Port Gamble was a company town. It still is.

In the summer of 1853, William Talbot arrived to search for a site for a new lumber mill for himself and his partners. And by September, the new mill was up and running but finding enough workers to run it proved difficult. So, they began recruiting experienced men from their hometown in Maine, but the new employees grew homesick for the life they’d left behind in their new environment.

The partners believed a familiar streetscape would cure this and help attract more workers, so the homes were built in Colonial architecture. They went as far as building the church from the same plans as the one located in Maine

The mill closed down in 1995, but the company decided to maintain the town for tourism and, according the National Park Service, it’s “the finest example of a nineteenth century Pacific Coast Logging community.” Signs posted outside the homes and buildings provide information about the former residents, make the experience akin to visiting a museum.

Many of the remaining homes continue to line Rainier Avenue, the main street, and are businesses now, while others are available as vacation rentals. 

The town also caters to the wedding crowd. 

The mill manager lived in the biggest home – the Walker-Ames House, which is said to be haunted.
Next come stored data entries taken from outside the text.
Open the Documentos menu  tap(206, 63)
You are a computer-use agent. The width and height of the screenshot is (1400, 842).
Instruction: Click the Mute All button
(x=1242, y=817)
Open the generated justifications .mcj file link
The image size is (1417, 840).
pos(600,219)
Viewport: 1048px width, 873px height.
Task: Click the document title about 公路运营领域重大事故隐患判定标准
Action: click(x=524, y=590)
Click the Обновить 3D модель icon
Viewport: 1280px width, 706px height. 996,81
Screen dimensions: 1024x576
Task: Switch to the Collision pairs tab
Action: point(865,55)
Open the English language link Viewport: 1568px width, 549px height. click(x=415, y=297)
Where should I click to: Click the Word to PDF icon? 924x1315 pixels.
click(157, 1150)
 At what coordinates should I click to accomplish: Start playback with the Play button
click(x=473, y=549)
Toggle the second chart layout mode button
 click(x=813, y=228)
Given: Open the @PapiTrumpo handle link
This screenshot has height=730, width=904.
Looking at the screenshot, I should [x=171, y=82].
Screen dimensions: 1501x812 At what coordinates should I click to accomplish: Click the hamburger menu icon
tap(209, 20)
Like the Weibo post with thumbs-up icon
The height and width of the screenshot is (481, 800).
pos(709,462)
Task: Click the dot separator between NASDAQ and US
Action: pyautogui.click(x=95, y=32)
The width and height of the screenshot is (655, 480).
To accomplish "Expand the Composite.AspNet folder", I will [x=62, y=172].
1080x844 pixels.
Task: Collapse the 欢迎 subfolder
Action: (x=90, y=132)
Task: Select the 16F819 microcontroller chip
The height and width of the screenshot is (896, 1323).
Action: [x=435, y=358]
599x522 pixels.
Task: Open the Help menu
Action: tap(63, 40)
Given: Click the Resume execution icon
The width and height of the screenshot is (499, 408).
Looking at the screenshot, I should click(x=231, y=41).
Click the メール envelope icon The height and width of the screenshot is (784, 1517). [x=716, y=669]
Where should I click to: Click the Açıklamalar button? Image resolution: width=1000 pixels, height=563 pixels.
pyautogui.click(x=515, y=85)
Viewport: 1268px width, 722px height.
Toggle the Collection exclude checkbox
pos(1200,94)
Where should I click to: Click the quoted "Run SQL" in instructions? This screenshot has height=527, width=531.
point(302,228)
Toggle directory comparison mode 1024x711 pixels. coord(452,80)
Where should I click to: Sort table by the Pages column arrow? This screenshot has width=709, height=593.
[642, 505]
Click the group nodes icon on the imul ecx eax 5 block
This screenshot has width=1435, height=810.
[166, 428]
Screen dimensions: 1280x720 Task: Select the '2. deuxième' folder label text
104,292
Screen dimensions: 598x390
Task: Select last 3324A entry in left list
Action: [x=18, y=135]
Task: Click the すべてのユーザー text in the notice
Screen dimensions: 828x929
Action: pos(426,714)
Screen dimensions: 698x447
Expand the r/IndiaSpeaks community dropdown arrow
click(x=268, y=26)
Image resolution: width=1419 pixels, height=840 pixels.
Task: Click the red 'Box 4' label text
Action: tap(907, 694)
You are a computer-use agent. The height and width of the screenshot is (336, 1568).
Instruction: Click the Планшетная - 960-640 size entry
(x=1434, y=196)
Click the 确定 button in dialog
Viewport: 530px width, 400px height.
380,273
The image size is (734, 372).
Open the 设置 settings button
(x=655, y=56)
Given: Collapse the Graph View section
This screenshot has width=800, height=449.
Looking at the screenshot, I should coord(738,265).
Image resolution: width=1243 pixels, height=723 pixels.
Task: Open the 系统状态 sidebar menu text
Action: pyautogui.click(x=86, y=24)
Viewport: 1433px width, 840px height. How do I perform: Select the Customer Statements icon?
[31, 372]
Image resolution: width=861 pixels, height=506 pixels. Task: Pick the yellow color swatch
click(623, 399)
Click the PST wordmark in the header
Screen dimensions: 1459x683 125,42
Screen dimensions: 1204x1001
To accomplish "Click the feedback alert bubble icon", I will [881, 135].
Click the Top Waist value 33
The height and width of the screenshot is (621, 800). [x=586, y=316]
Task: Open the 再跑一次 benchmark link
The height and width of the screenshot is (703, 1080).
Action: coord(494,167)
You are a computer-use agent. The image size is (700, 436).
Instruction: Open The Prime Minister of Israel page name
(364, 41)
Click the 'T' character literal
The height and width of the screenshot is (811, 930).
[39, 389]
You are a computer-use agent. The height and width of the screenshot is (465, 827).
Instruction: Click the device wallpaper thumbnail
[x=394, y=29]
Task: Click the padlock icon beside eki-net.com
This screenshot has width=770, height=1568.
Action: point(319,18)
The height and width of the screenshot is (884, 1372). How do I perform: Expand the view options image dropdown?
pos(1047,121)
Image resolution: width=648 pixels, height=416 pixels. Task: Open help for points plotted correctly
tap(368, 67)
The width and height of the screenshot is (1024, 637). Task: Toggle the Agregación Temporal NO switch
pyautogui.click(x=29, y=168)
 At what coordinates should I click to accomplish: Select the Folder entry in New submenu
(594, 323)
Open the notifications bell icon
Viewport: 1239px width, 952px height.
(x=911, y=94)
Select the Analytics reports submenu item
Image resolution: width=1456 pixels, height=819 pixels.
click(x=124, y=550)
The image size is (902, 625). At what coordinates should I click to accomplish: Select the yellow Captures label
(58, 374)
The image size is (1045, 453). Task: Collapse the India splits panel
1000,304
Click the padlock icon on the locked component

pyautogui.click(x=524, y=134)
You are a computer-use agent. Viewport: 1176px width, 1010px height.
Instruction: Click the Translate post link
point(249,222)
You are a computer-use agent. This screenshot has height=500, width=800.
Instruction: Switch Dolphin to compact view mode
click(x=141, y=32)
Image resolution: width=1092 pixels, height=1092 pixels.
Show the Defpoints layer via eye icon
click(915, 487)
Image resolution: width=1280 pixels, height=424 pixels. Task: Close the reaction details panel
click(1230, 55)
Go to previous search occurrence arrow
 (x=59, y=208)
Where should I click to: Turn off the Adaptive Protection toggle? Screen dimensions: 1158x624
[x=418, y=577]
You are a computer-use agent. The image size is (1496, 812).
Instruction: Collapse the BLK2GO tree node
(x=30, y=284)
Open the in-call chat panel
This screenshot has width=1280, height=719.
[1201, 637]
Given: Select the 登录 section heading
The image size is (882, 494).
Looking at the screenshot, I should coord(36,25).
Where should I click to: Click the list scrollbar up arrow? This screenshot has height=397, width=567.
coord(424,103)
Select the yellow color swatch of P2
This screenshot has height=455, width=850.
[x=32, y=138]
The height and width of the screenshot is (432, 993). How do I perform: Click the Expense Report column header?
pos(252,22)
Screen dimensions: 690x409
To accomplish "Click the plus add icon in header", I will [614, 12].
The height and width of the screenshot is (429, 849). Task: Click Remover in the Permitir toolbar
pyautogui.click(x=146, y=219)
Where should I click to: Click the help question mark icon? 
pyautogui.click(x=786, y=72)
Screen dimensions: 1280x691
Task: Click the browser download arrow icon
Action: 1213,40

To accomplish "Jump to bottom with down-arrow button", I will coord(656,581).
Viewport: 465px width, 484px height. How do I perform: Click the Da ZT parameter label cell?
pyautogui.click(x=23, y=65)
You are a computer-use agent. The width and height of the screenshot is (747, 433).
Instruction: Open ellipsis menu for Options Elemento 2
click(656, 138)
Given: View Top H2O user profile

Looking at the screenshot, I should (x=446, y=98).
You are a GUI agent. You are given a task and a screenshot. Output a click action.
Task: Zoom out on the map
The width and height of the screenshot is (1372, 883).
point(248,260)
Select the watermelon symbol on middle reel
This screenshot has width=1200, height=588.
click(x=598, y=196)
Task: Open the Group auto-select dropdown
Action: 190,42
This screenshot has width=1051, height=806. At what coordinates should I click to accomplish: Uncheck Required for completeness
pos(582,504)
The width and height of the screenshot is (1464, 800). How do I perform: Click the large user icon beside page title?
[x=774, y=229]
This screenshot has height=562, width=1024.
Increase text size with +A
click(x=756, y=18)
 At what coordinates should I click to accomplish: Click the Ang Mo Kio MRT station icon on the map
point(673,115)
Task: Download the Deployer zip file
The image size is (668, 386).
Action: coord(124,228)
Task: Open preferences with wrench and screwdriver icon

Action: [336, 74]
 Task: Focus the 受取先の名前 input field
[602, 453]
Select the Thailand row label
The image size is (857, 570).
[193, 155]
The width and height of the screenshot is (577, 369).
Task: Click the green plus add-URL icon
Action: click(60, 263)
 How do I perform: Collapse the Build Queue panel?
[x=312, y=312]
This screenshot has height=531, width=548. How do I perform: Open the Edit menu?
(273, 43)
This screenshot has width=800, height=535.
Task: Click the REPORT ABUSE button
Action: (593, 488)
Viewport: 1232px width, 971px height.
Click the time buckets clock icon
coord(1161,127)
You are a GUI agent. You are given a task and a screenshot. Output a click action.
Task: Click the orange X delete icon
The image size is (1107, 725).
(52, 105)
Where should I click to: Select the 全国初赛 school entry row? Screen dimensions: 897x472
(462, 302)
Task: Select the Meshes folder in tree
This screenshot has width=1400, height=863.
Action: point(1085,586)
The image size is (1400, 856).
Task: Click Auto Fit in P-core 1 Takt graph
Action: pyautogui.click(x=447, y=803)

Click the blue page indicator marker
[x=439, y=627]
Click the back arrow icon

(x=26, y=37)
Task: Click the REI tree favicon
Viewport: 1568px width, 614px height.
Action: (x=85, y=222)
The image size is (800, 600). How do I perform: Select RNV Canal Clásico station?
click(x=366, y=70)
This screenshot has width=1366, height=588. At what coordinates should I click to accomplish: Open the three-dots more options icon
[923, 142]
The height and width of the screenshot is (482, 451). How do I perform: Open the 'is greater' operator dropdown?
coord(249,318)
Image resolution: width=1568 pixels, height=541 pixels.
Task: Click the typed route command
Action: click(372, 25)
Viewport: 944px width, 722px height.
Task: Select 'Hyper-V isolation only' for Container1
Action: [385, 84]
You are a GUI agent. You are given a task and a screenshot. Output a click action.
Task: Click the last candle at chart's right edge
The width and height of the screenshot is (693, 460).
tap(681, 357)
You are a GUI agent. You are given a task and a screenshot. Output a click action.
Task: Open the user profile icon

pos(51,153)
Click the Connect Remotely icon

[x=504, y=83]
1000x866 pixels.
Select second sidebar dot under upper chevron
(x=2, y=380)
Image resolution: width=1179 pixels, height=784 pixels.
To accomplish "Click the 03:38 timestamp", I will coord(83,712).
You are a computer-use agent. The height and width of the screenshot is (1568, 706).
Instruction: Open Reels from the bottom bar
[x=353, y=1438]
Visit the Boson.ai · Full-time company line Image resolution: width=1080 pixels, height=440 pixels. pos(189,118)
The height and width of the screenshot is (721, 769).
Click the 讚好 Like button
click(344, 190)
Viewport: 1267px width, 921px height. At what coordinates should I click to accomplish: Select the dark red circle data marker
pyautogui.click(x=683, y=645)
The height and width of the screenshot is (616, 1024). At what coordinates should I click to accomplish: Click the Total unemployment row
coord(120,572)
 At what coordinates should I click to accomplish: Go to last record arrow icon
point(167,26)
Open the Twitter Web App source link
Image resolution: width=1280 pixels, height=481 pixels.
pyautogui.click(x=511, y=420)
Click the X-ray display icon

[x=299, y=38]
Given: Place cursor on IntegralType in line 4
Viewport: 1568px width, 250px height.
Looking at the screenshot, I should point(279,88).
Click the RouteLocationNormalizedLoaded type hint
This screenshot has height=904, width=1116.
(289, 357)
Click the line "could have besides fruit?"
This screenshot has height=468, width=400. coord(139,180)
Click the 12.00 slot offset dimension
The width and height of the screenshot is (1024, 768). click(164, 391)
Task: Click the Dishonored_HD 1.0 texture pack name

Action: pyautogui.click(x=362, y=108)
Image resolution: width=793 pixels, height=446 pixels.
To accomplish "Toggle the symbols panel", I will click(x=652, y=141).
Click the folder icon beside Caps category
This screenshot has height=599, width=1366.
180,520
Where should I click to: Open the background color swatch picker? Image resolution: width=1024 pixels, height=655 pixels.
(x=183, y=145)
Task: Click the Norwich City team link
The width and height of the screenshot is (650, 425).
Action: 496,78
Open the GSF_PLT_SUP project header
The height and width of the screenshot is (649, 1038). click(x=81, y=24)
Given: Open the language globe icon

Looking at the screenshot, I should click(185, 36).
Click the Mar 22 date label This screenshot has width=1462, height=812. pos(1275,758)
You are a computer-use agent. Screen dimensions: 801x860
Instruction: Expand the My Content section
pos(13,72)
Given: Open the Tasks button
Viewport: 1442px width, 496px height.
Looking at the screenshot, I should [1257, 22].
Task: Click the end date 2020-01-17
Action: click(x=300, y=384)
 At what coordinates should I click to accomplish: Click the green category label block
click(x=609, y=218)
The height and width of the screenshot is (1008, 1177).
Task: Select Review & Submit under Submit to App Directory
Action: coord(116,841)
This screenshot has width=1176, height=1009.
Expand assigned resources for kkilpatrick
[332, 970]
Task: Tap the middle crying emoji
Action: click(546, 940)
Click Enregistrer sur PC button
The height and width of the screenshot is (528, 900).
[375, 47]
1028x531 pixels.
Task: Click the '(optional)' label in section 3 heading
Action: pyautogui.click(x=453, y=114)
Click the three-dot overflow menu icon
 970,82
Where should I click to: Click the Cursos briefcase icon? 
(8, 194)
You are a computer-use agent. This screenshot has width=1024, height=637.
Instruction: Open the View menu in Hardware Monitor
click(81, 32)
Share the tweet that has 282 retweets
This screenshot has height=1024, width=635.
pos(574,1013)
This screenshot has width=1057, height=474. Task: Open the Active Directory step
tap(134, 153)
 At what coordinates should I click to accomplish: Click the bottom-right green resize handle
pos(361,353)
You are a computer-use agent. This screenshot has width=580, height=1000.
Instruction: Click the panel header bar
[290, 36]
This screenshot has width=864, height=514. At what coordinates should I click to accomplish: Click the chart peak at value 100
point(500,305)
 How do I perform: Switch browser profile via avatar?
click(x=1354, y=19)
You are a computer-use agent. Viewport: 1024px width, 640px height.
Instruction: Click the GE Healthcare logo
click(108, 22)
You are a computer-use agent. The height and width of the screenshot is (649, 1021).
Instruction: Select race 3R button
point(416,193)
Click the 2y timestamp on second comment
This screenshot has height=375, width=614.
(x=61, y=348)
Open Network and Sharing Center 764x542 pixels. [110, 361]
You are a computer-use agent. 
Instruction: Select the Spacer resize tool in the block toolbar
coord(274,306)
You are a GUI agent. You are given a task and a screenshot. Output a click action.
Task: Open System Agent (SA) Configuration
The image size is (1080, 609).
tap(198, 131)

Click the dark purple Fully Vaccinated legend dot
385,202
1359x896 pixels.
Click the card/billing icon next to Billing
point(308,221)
There are stories of people seeing figures looking out the attic windows, strange noises and voices heard and hair-raising feelings of nausea. It, along with Port Gamble, attract ghost hunters from all over and host ghost walks, ghost investigations and paranormal conferences. 

The hauntings don’t stop there, though. With recorded activity dating back to the 1950s, there are stories about nearly every building in Port Gamble.  

At the end of the road lies the General Store where you can buy old-fashion candy and toys along with sculptures of the Eiffel Tower. Upstairs is an incredible display of shells and marine life. Why it’s there, we have no idea but enjoy looking nonetheless. There’s also a museum of the town’s history behind and beneath the store but, for some reason, we’ve never visited it. 

Across the street is the former Fire Station, which now rents kayaks and bicycles. 

And the theatre and post office.

These horse stables off the village green used to be part of a hotel and are now home to a quilt shop.

The old gas station is a bakery and café. Funnily enough, one of the reasons company towns ended was the advent of the automobile.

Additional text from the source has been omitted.